👁 5,861 vues
La récente audience entre le président malien, Assimi Goïta, et le général Daouda Traoré, commandant de la Force unifiée de l’Alliance des États du Sahel (AES), marque un tournant dans l’architecture sécuritaire sahélienne. Cette initiative des États membres: Mali, Burkina Faso et Niger, peut être analysée à travers le prisme des dispositifs régionaux précédents.
De la Force multinationale du G5 Sahel à la Force unifiée de l’AES
La Force multinationale du G5 Sahel (Mali, Burkina Faso, Niger, Mauritanie et Tchad), créée en 2017, visait à coordonner les efforts militaires contre le terrorisme. Elle a toutefois souffert de problèmes structurels :
-
financements instables et dépendance à l’aide internationale,
-
coordination difficile entre forces nationales aux doctrines et niveaux opérationnels différents,
-
difficultés logistiques et lenteur dans le déploiement sur le terrain.
La Force unifiée de l’AES, par contraste, est conçue comme un dispositif plus restreint mais intégré, comptant environ 5 000 hommes, avec un commandement unique et des ressources mutualisées entre les trois États. Cette configuration vise à réduire les contraintes de coordination et à renforcer l’autonomie régionale.
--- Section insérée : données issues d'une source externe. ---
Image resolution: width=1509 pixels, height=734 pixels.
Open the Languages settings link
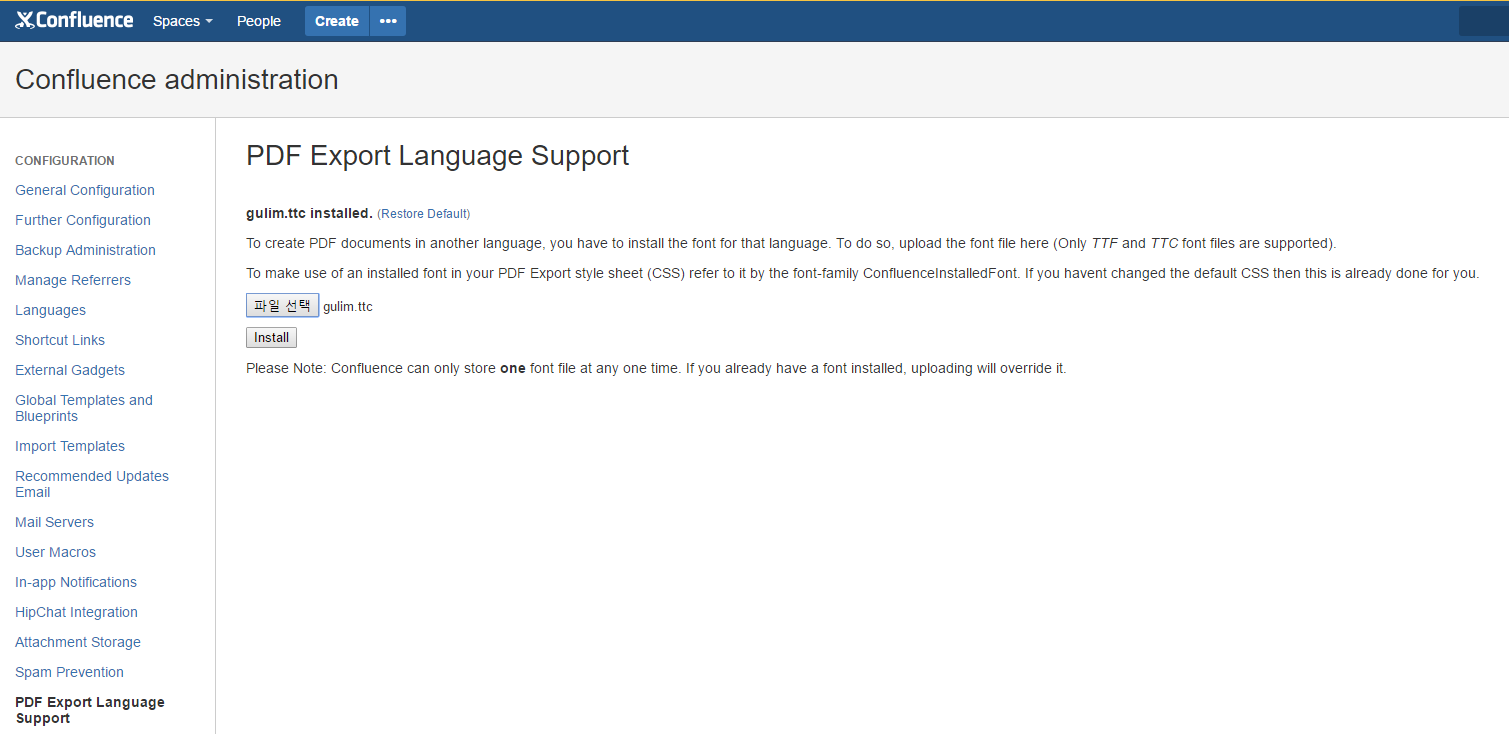coord(50,310)
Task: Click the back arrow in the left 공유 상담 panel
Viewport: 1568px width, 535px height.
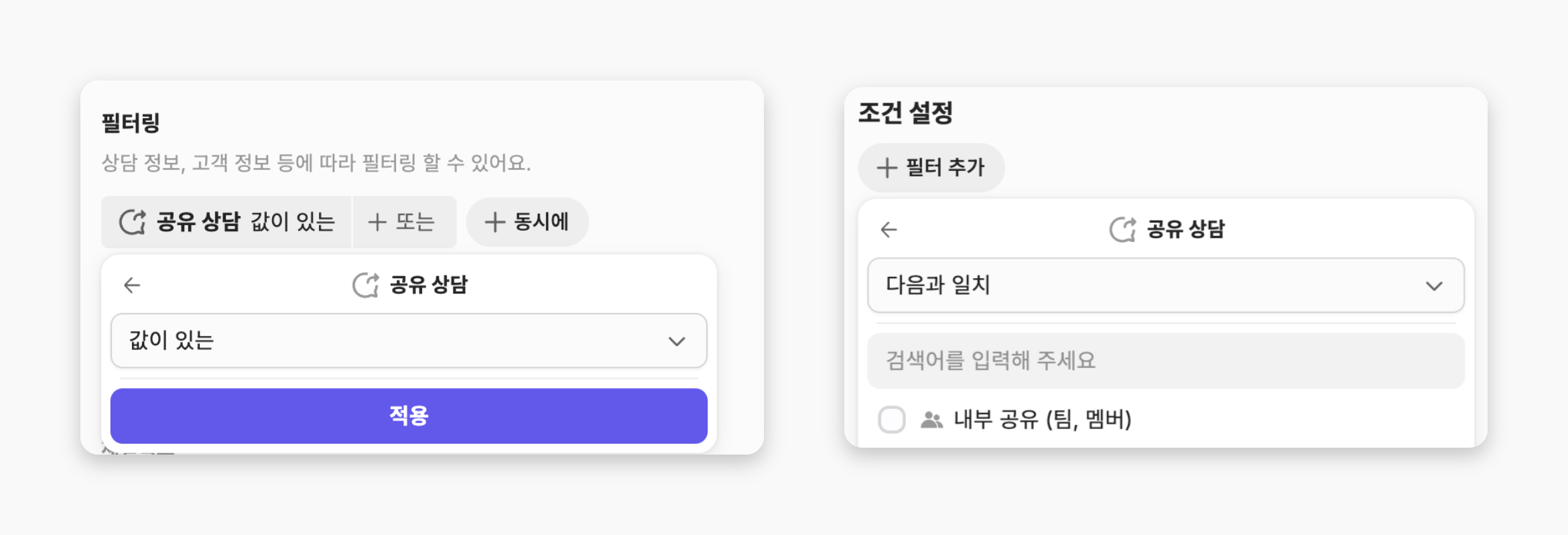Action: pyautogui.click(x=132, y=286)
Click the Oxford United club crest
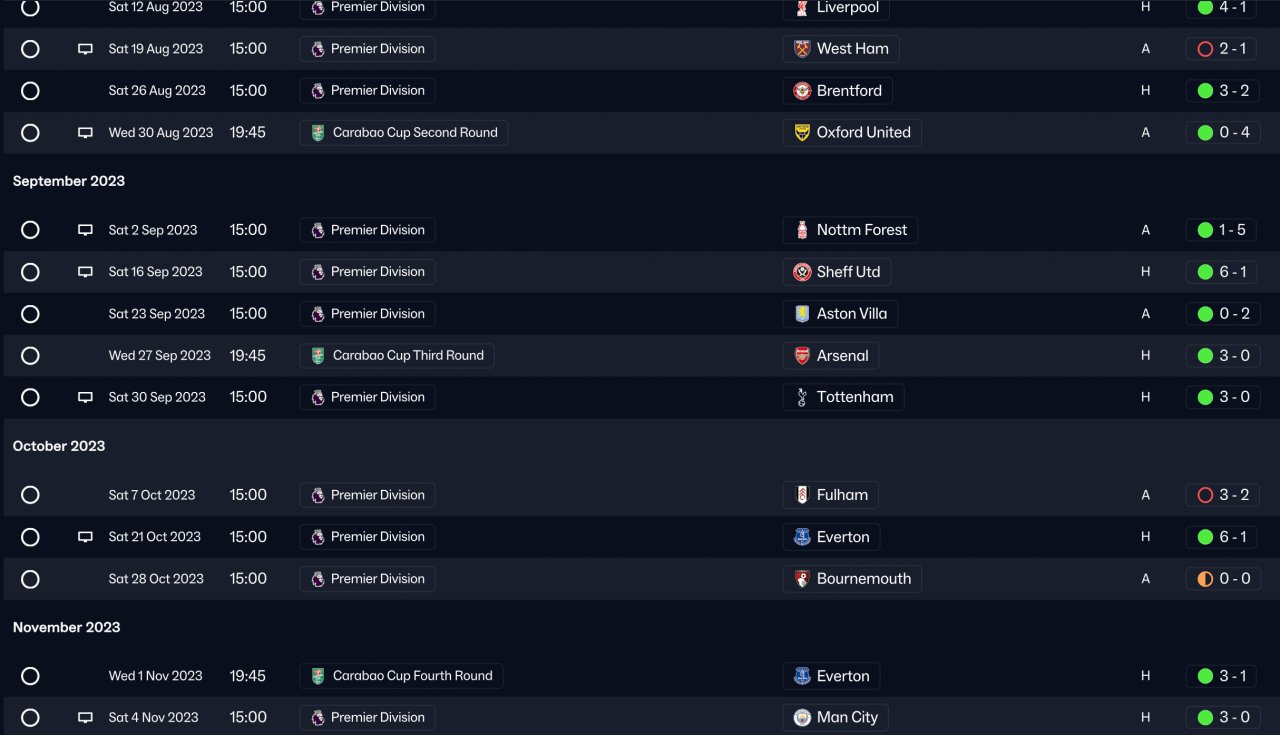 click(802, 133)
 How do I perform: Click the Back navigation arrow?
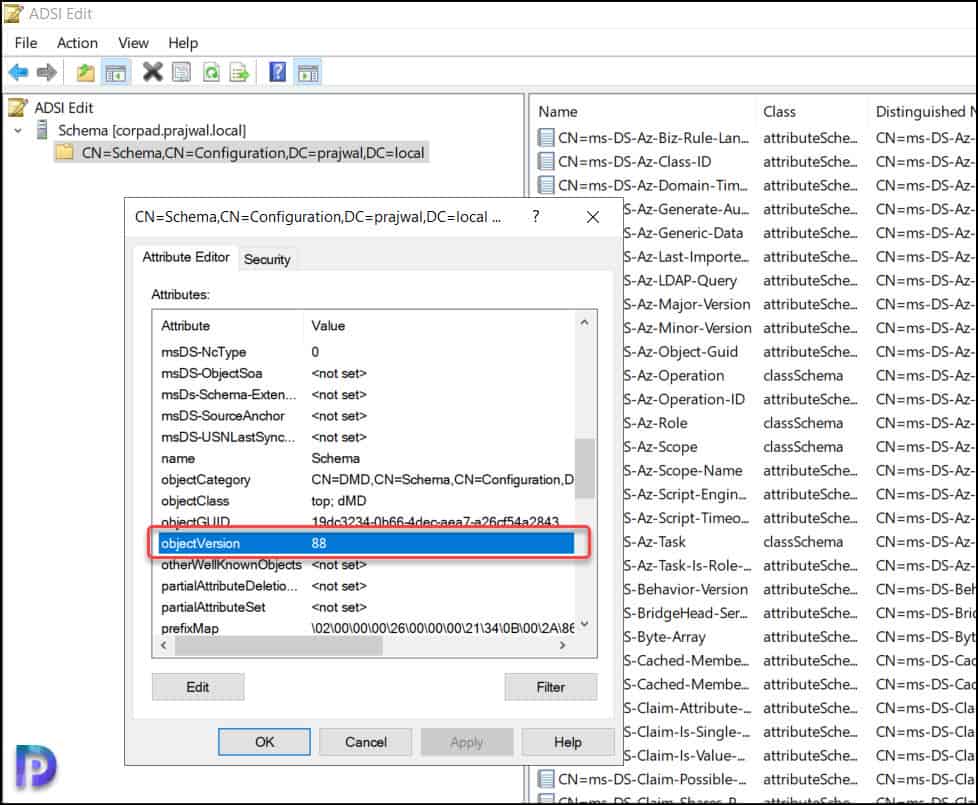pyautogui.click(x=18, y=71)
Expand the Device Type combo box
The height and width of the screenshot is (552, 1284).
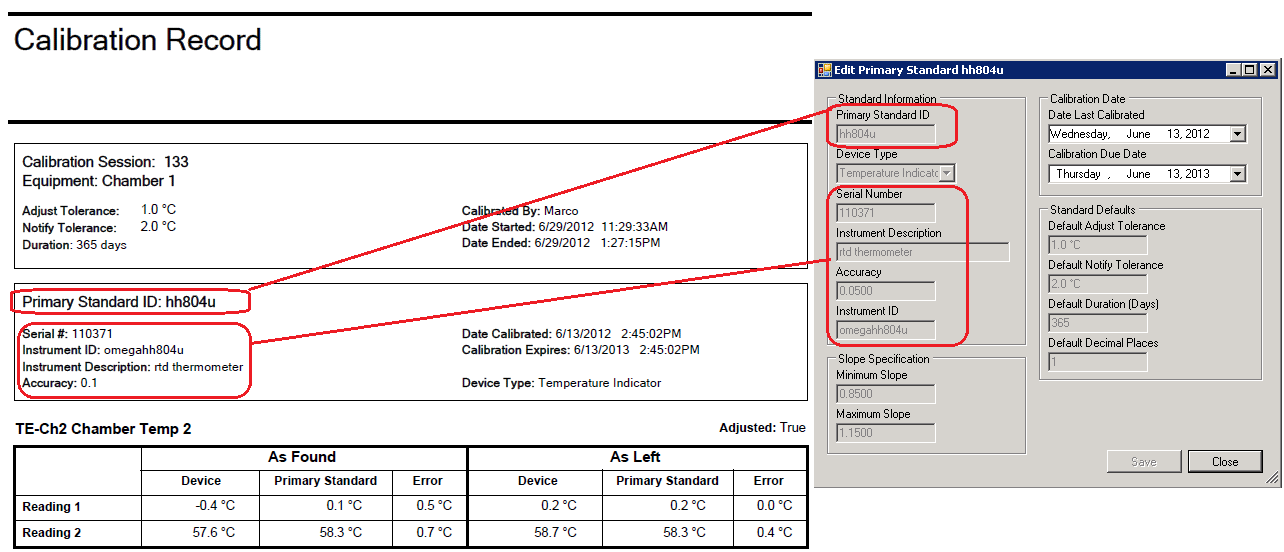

Une souveraineté renforcée
Contrairement au G5 Sahel, où l’intervention internationale (notamment française et européenne) restait centrale, l’AES s’inscrit dans une logique d’autonomie. La Confédération cherche à maîtriser elle-même ses moyens opérationnels, ses stratégies de déploiement et son calendrier, limitant la dépendance aux bailleurs extérieurs.
Mutualisation ciblée et flexibilité
Alors que le G5 avait une approche globale, couvrant l’ensemble du Sahel, la Force unifiée de l’AES adopte une stratégie plus ciblée, concentrée sur les zones les plus sensibles et sur les capacités militaires réelles des trois États. Cette approche pourrait permettre une réactivité plus rapide face aux menaces locales tout en limitant les coûts logistiques.
Perspectives d’efficacité
L’expérience du G5 Sahel a montré que les ambitions régionales ne suffisent pas si la coordination politique et militaire est faible. La Force unifiée de l’AES bénéficie d’un commandement centralisé avec des orientations claires, ce qui pourrait améliorer la planification opérationnelle et la discipline sur le terrain. La nomination du général Daouda Traoré traduit cette volonté de professionnalisation et d’uniformisation des standards opérationnels.
Si elle reste en phase de montée en puissance, la Force unifiée de l’AES représente un apprentissage direct des limites des dispositifs précédents. En concentrant ses efforts sur l’intégration régionale, la mutualisation des moyens et l’autonomie stratégique, elle pourrait constituer un modèle plus efficace et durable pour la sécurité sahélienne, tout en réaffirmant la souveraineté des États membres sur leurs propres opérations militaires.